▶ [Assignment]:
Answer these questions using the article below about Boris Johnson's trip to New York:
1. By what percentage did Amazon's sales in the UK rise last year?
2. Who is named as the new Foreign Secretary traveling to the US with Mr Johnson?
3. How much a year did allies promise in support to developing nations to cut their carbon emissions?

Boris Johnson has committed to telling Amazon boss Jeff Bezos the online giant must pay its fair share of taxes in the UK and address working standards for employees.
As he urges world leaders to do more to combat the climate crisis, the Prime Minister will also hold talks with Brazil’s president Jair Bolsonaro, a climate change sceptic, during the United Nations General Assembly in New York on Monday.
New Foreign Secretary Liz Truss was travelling to the US with Mr Johnson, amid a deepening diplomatic row with France over the new military pact between the UK, US and Australia.
Downing Street said it fears allies are “stagnating” on their promise to commit 100 billion dollars (£73 billion) a year in support to developing nations to cut their carbon emissions.
Alongside UN secretary-general Antonio Guterres, Mr Johnson will convene a meeting of world leaders to call on them to deliver on their promise to the world’s poorest.
Amazon sales in the UK soared by 51% to almost £20 billion last year, buoyed by coronavirus lockdown restrictions.
Despite the boom, estimates have put Amazon as having a tax-to-turnover ratio of just 0.37%.
Asked if he would challenge Mr Bezos on Amazon paying a fair share of taxes in the UK and to improve workers rights, Mr Johnson responded: “Yes, certainly.”
“But I will also be congratulating him on his massive forestry initiative. He’s putting a huge amount into planting trees around the world,” he told reporters on the RAF Voyager while travelling to New York.
Cop26 President Alok Sharma was also heading to New York with Mr Johnson on Sunday, after saying that Chinese President Xi Jinping still has not committed to attending the climate conference in Glasgow in November.

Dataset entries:
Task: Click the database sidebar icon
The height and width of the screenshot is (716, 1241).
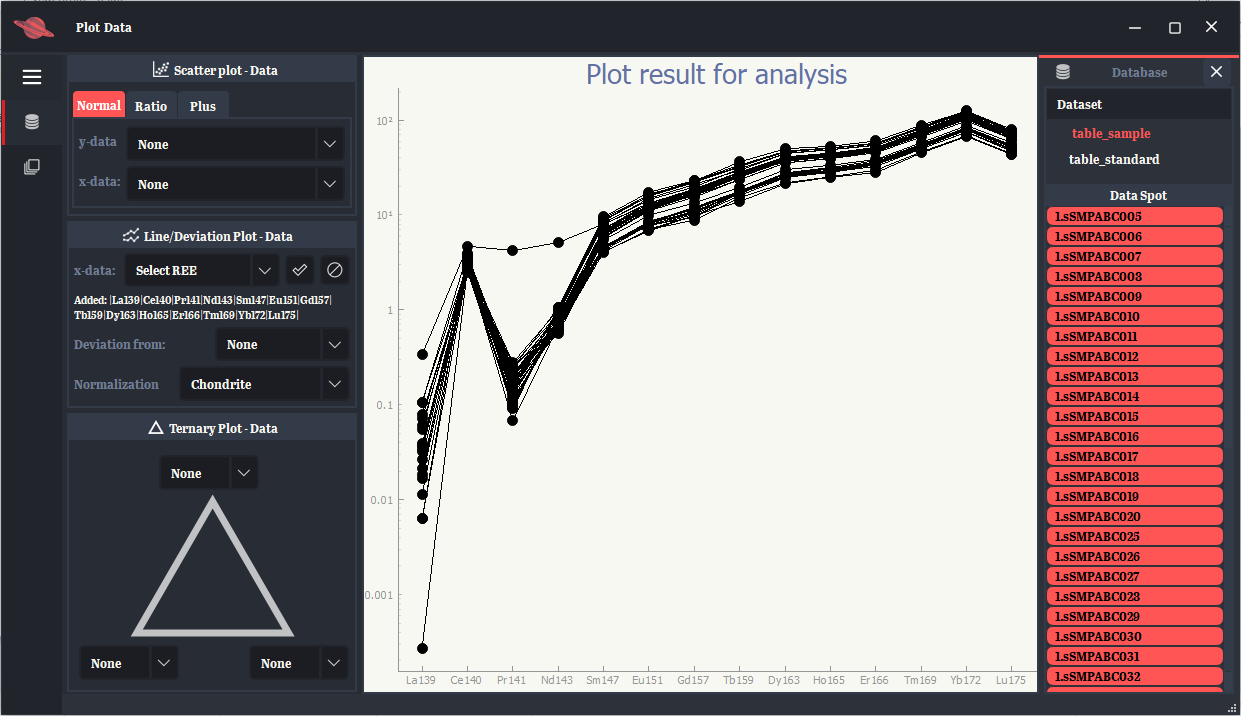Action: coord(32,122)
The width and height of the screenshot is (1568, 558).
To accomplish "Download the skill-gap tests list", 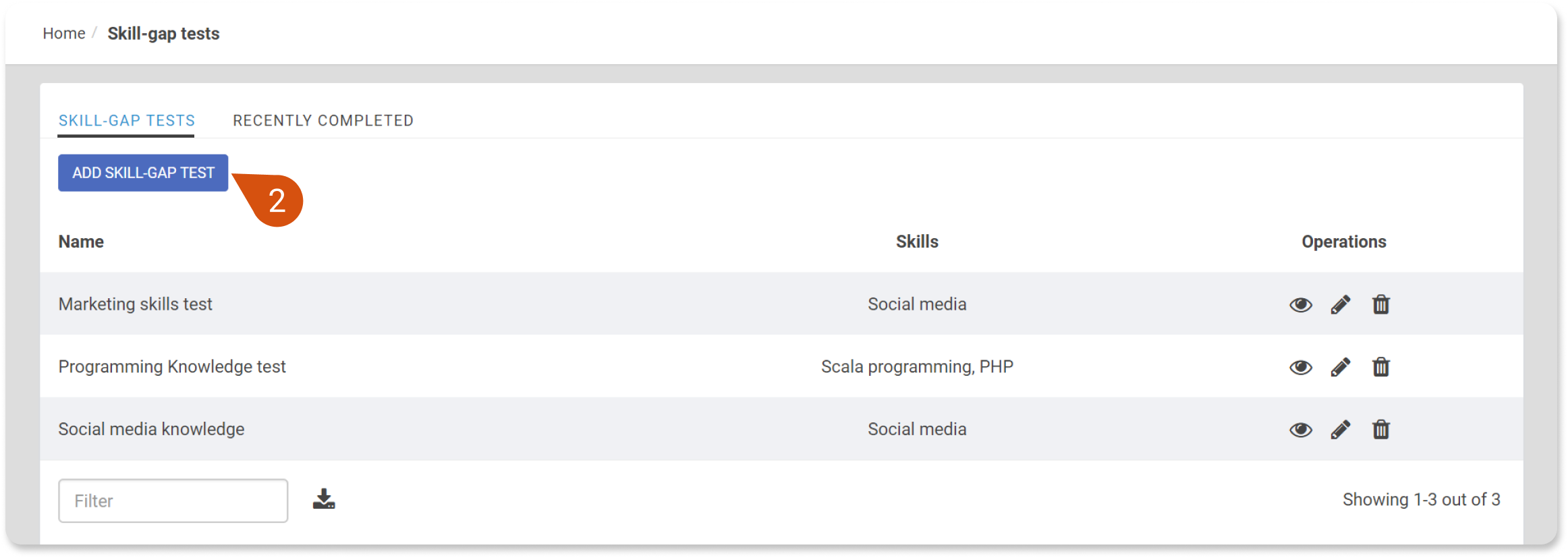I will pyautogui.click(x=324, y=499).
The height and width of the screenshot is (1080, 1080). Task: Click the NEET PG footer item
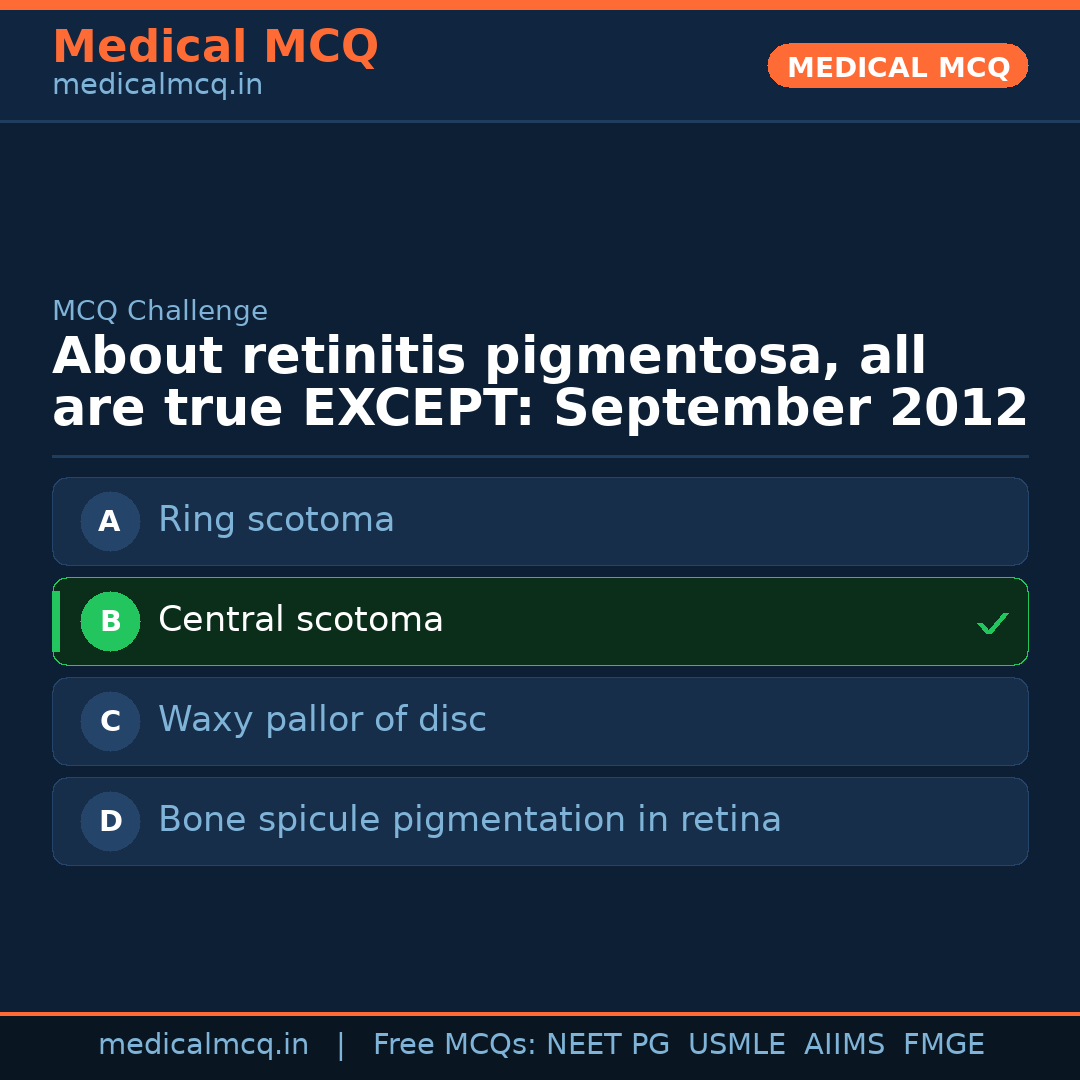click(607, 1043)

▶ [Answer space]:
1. 51%
2. Liz Truss
3. 100 billion dollars (£73 billion)